I’ve just finished judging a national student design competition for Design Truth.


It’s been brilliant — energising, inspiring, and full of promise. But it also surfaced a few design portfolio mistakes I see far too often when reviewing graduate portfolios.


So while it’s fresh, here’s the advice I wish every emerging designer could hear.


Show Your Thinking, Not Just the Outcome

In the age of AI, your render isn’t the part that stands out. The bit we’re really interested in is how you got there — the decisions you made, the iterations you went through, the values that guided you.


If you jump from brief to solution without showing your process, it leaves a gap. Because what we’re really looking for is your human judgement. Your story.

Design for Real People

Empathy isn’t optional. It’s the foundation of good design. That means listening to users, staying open to what they really need, and not just going with what looks cooler on a slide.


Some of the most memorable moments from judging came from those who had a personal connection to the product — people who had lived through the problem themselves, or taken the time to understand what it felt like for others.


That depth matters. It’s what makes your work meaningful.


Pick Your Moments

You’ve got maybe 6 to 10 pages of someone’s attention. Use them well.


Don’t show every step you took — show the ones that made a difference. What insight changed your approach? What prototype surprised you? What feedback helped you pivot?

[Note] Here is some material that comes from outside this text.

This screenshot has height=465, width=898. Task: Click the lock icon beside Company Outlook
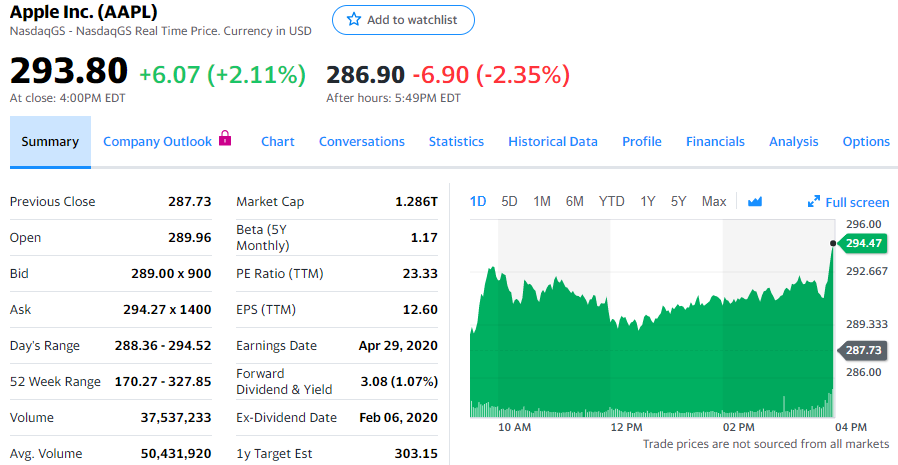click(x=225, y=139)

We don’t need the whole journey. Just the parts that prove you understand the journey.

(Think: Run Lola Run, not Return of the King – Director’s Cut...... Look it up.)


Think Beyond the Object

Consider the whole story — products are more than just objects, they are experiences also.

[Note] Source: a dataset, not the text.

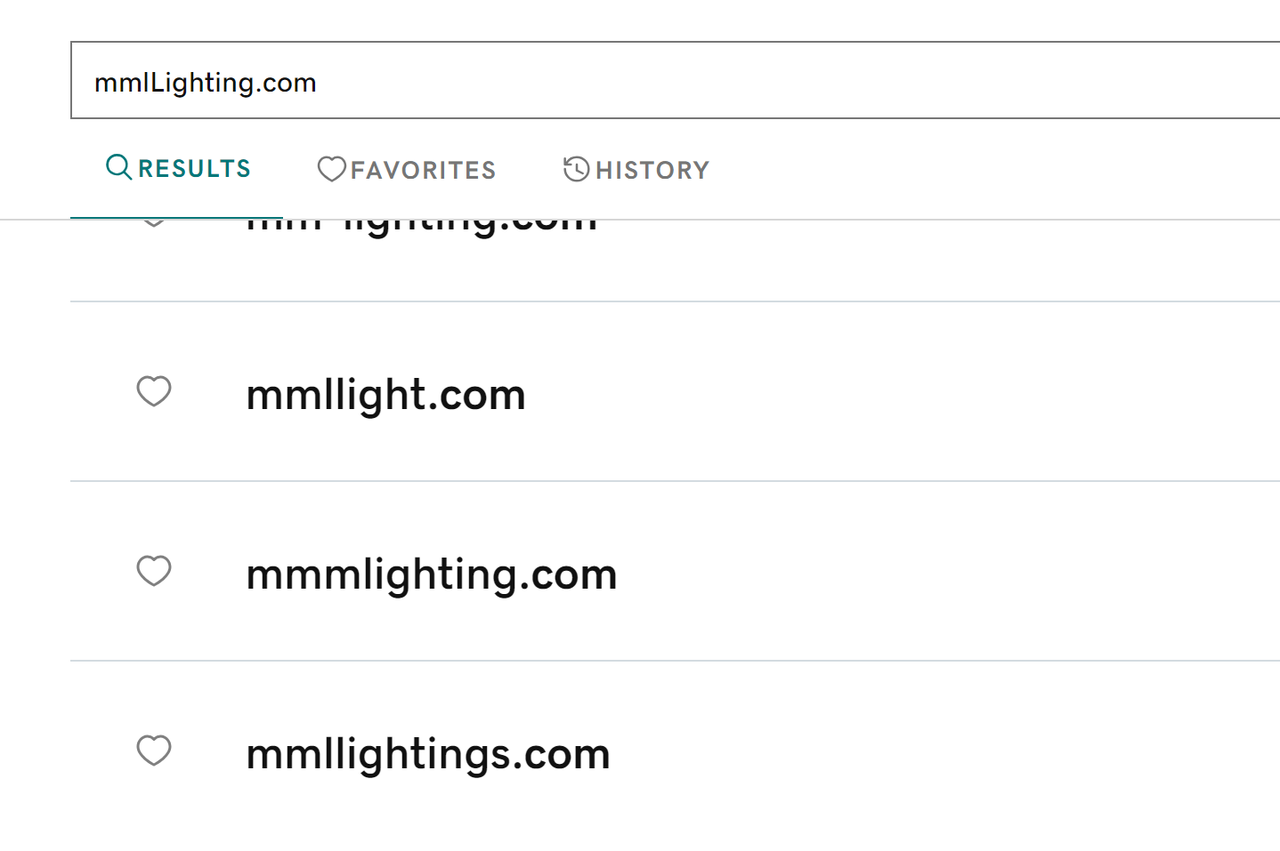
Task: Favorite the mmllight.com domain with its heart
Action: (x=154, y=391)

The difference between a good and great solution is one which has considered what could happen before and after the product's use that can also make the real difference.

Don’t Just Make It Pretty — Make It Work

Yes, a beautiful visual can catch the eye.

But what we really want to know is: can it be made? Can it be used?


Usability, cost, materials, assembly — they all matter. Your job isn’t just to create something elegant. It’s to create something that works in the real world.


Understand How It’s Made

Design for manufacture isn’t just an exploded view at the end. It’s about the whole internal logic of the product — how it fits together, how it’s built, how it holds up in use.


My background is in product design engineering, and I often describe this as designing from the inside out. Ribs, wall thicknesses, direction of assembly — these things tell us whether you’ve thought it through.


Be Intentional About Gender

Whether we realise it or not, design often carries gender cues — from fonts to textures to colour palettes.


Sometimes that’s appropriate. But often, a gender-neutral approach is more inclusive, more future-facing, and just… better.


So think about the signals your design sends. Ask yourself whether they serve the product — or just reflect what you’re used to seeing.


Avoid the design portfolio mistakes

Your portfolio doesn’t need to be perfect. But it does need to be intentional.

Show us your thinking. Show us that you care. Show us what makes you different — not by saying it, but by letting it come through in how you approached the work.


Because when everything flashy can be generated, what we’re really looking for is what only you can bring.



If you're working on your graduate portfolio, what’s been the hardest part to edit down?

Or if you're hiring, what's the one thing you wish every young designer knew?